2018年はQR決済元年とも言われており、楽天やLINE社、NTTドコモといった大手が次々とQRコード決済サービスへの参入を表明している。そんななか、デンマークのコペンハーゲン大学の研究グループで注目を集めているのが、医療業界におけるQRコードの活用法である。
具体的には、インクジェットプリンターを使って薬品の成分が入ったインクを可食性素材にQRコードとして印刷するのだ。患者は自身のスマートフォンでその薬に印刷されたQRコードを読み取り、これから服用しようとする医薬品に関する情報をすぐに入手可能である。
QRコードには、患者の名前の他、医薬品の投与経路、有効期限、製造者ID、バッチ番号といった情報を含む。国家の方針に沿いつつ、さらに情報を追加予定だ。この方法により医薬品の誤処方のケースを回避可能となる。そのうえ、経口摂取後の体内吸収率においても申し分ないレベルであるという。

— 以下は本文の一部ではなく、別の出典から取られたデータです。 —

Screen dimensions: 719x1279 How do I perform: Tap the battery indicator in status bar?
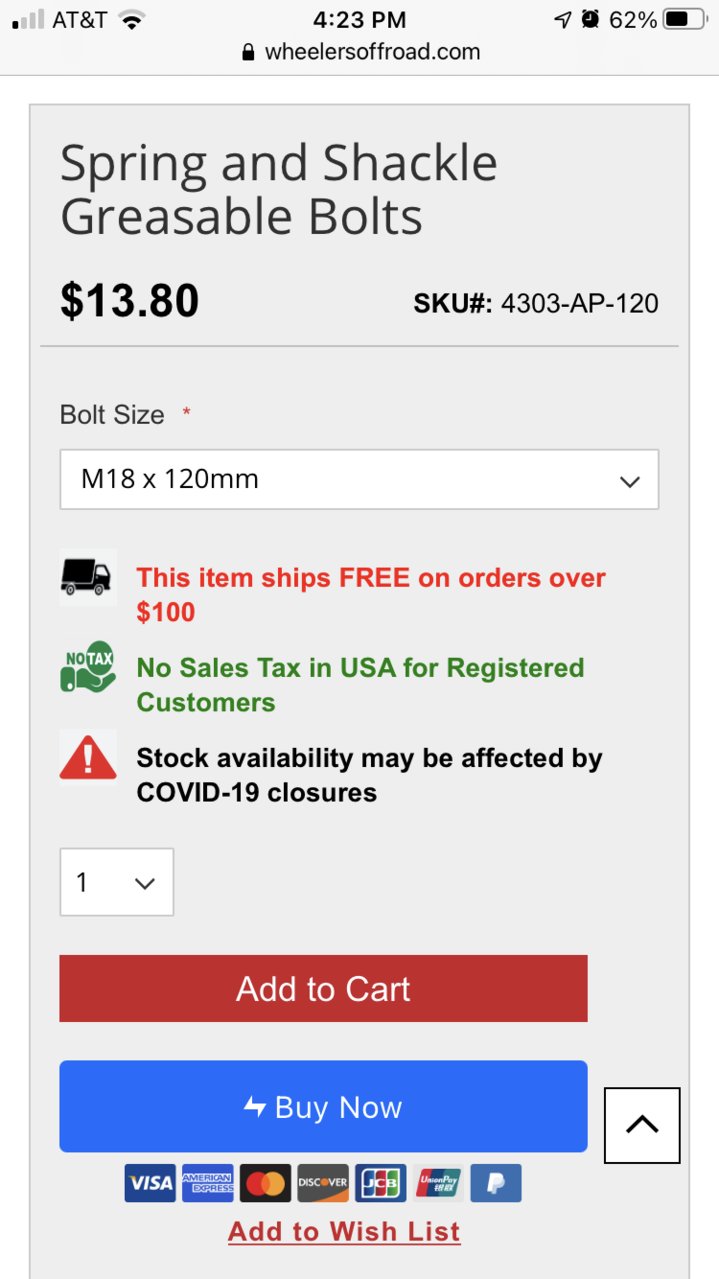point(685,19)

現代医療はいわゆる“one-size-fits-all”型医療であり、平均的な患者のため設計されている。一方、今回のアプローチはいわば既存の医療への挑戦、すなわち「オーダーメイド医療」の確立という目的がある。「個々人の状況に対応したオーダーメイド医療の確立に向け、薬物動態的かつ薬物力学的観点から解明を進めている」とコペンハーゲン大学のナタリア・ジェニナ(Natalja Genina)氏はコメントした。